We can undermine the entire oppressive and exploitative system by choosing to value both women and children, in and out of the womb, rather than waiting for the same violent system to change while finding exceptions for when it’s okay to kill innocent people in the meantime.
Unfortunately, if Wallis’ idea of “finding common ground” on abortion is based on government programs, then it only perpetuates the same oppressive societal structures that contribute to the prevalence of abortion in the first place. Legalized abortion plus government-run healthcare is a recipe for increasing the abortion rate, as the UK’s current record-breaking abortion rate shows. If valuing unborn human life is taken as a first principle, the market, including in medicine, steps up to meet the demand created by that principle. However, if the lives of the unborn are not valued, that is what becomes reflected in decisions made by insurers and healthcare providers.
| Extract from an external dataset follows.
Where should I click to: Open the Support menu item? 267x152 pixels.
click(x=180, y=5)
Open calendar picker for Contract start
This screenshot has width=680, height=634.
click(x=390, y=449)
That’s why in the UK, we see doctors routinely recommending abortion for conditions that the government recognizes are going to be costly to treat, even while knowing that prenatal screening tests have a high false-positive rate. It’s why actress Sally Phillips has accused the government of performing eugenics by strongly recommending abortion for women whose prenatal screening indicates a higher possibility of their child having Down Syndrome (again, despite the high rate of false positives). And, of course, it’s why a judge in the UK ruled that doctors could force a developmentally disabled woman to have an abortion (at 22+ weeks!) against her will, despite the fact that her mother wanted to care for the child (thank God it was successfully appealed). Abortions save insurers (and that includes the government when the government is the insurer) money, and as long as abortion is considered an aspect of healthcare, it’s going to be encouraged over more costly treatment options. No one benefits more from abortion being classified as healthcare than a government in control of that healthcare.
We already share common ground on abortion in that we desire to see the innate worth and dignity of each human being respected, and in that we not only seek that each individual be protected from aggression, but also in promoting their flourishing. The main difference between the libertarian position and statist position is that libertarians recognize that we cannot fix a violent system by simply attempting to wield it and redirect its violence to suit our own ideas of “the common good.” As long as we choose to wield the sword in our attempts to establish that flourishing, there will always be victims.
Such behavior, after all, mirrors the reality of abortion: the oppression of a vulnerable person cloaked as the liberation of another.